La escena nos recuerda la preciosa etimología latina de la palabra autoridad: «augere», hacer crecer, engrandecer. Para los romanos, que distinguían entre «potestas» y «auctoritas», la primera nacía del cargo y podía concederse o retirarse; la segunda se ganaba a lo largo de una vida y sobrevivía incluso cuando el poder desaparecía. Pocas figuras encarnan hoy esa idea con tanta claridad como Doña Sofía. Durante estos días se ha hablado mucho del llamado privilegio del blanco, la excepción protocolaria que permite a un reducido grupo de soberanas católicas vestir del mismo color que el Pontífice. Es una concesión con siglos de historia, pero el verdadero símbolo no era el color, sino la mujer que lo llevaba. El blanco no concede autoridad. La reconoce.
En el Vaticano simboliza la comunión con la Iglesia, la pureza de la fe y la relación histórica entre determinadas monarquías católicas y la Santa Sede. Pero también transmite una idea de legitimidad natural. Frente al negro, tradicionalmente asociado a la solemnidad y la deferencia, el blanco comunica reconocimiento.
En el caso de la Reina Sofía, «le privilège du blanc» –la expresión más usada en el ámbito vaticano– nace de más de medio siglo representando a España. A sus 87 años no ocupa el trono, pero conserva un lugar singular dentro de la Corona. Felipe VI es el presente de la institución y la Princesa Leonor su futuro. Ella encarna la memoria viva de una monarquía y el puente entre generaciones.

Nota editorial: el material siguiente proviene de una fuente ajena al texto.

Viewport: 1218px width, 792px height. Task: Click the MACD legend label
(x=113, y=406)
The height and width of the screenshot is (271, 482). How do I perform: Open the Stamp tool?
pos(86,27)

Ha conocido personalmente a siete pontífices. Ha asistido a funerales, canonizaciones, visitas de Estado y cambios de pontificado. Ha visto evolucionar a la Iglesia y también la propia España. Desde la Transición hasta la consolidación de la Monarquía Parlamentaria y desde la proclamación de Juan Carlos I hasta la de Felipe VI. Pocas figuras públicas reúnen una perspectiva histórica semejante.
Por eso todo parece tan natural en ella. Sabe cuándo avanzar, cuándo detenerse y cuándo guardar silencio. El blanco del traje que firmó Alejandro de Miguel terminó siendo, más que una elección protocolaria, la expresión visible de una autoridad que nace del tiempo y de la lealtad.